Global travel policies can save corporates a lot of money. According to a study by IT company Amadeus and the Association of Corporate Travel Executives (ACTE), 4% of corporates can save more than 45%, 11% between 30-45% while the bulk, 73%, up to 30%.
Obviously it is the multi-nationals which are best placed to adopt and get the most benefit from a global travel programme. But the paper Global Travel Programmes Come of Age suggests that there are trends and patterns emerging which point the way to a successful adoption of such a strategy for all companies.
The survey found that companies with a global travel programme tend to have adopted a three-tier strategy of travel management: headquarters, regional centres and localities. A.T. Kearney, the global consulting company, does exactly this with each level having a defined role.
For example, head office defines strategy, analyses data, manages all contract negotiations, analyses all spend and performance and handles all supplier relationships.
The regional centres are the link between the head office and the localities and liaise with regional suppliers. The localities deal with local suppliers and oversee delivery.
44% of corporates with a global policy structured them this way with just 28.6% doing it on a global basis only.
All of the 240 travel managers who responded to the Amadeus/ACTE questionnaire said their focus was on consolidation of suppliers which included their TMC, corporate card provider and airline. They were also integrating IT processes which included the use of one online self-booking tool and to a lesser extent, automated expense management.
Equally important to a global strategy was a global policy. This required consistency in booking, how travel was paid for, which suppliers were sued and in what conditions.
It was here that some companies regulated their travellers with 12.3% imposing a "very strong" mandate. But by far the most, 56.6% had adopted a policy of "firm direction."
The "very strong" policy was usually found in the US with European companies aiming to "sell" their travel policy than mandating it, the study said.
But moving on from putting the structure in place to achieving savings was where the challenges arose. The biggest hurdles to clear were integrating technology and getting global data.
The first involves implementing automated processes like online booking, the use of e-tickets, and online expense reporting. 85% of the study's respondent cited integrating technology as a "significant challenge."
An online booking tool is seen as a major part of any global travel programme. In companies where it is most used, the savings on the average price of an airline ticket are 12-15% with transaction costs halved.
But while 80% of US travel managers who responded said they used a self booking tool, the figure for Europe was 59%.
However online booking levels in Europe are increasing sharply with the market for 2006 estimated at $7.3bn, a rise of 66% on 2005.
But savings can also be made in adopting a single process.
Keith Mullineaux, General Electric's regional travel manager EMEA, told the survey that moving to one process and to a single European operation took four years. But this is now reaping substantial benefits, including a 33% saving on "operational handling costs."
One of the gaps in integrating technology seems to be in a single expense management system with only 18% of respondents saying that they had one in all regions.
The second key challenge, highlighted by 77% of the respondents, is collecting and analysing comprehensive data.

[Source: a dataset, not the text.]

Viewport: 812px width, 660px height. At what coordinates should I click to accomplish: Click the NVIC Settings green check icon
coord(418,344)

In Europe, 81% said it was their "most pressing concern."
The study described data as the "cornerstone of a global travel programme." Companies, despite the "steep costs", were using third party aggregators to collect and standardise data for them.
Suppliers and card providers were both working to provide more and better data for their clients.

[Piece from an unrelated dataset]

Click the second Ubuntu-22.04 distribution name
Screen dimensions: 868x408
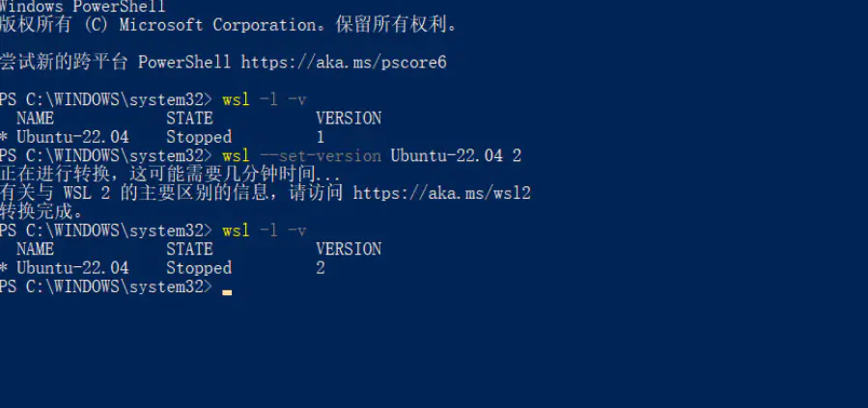click(72, 268)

But there are regional differences which make this difficult. Northern Europe uses automated processes but Southern Europe tends to use a travel agent.
In Russia, the survey found that the lack of bank settlement plan facilities for airline tickets meant these were done manually.

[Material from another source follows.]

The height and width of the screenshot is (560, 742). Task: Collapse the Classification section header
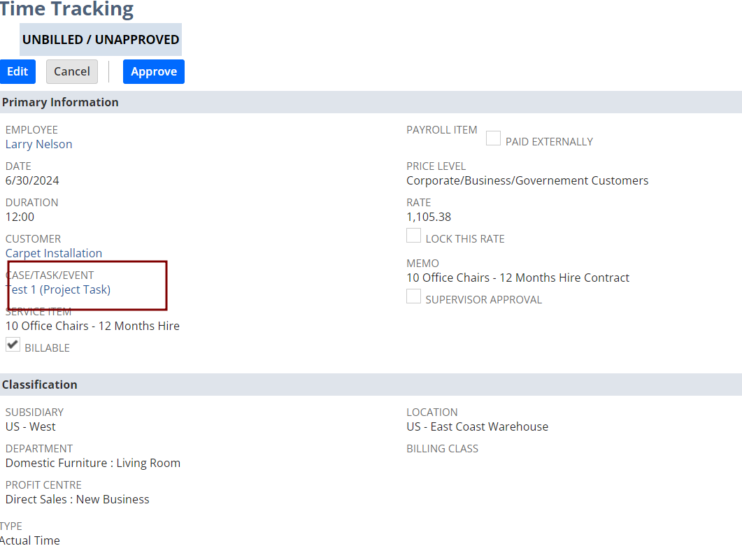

In China, regulations on the use of the national GDS and the need to use local card providers were a problem.
But while adopting a global travel programme is a slow and difficult process, the rewards are substantial. Perhaps surprisingly, most respondents (87%) said cited the improved ability to tack travellers for security reasons as the greatest benefit.
But increased negotiating clout was cited as the second most important benefit by 86%. Reduced costs came, again surprisingly, third cited by 84%. Last were improved efficiency (82%) and improved service (80%.)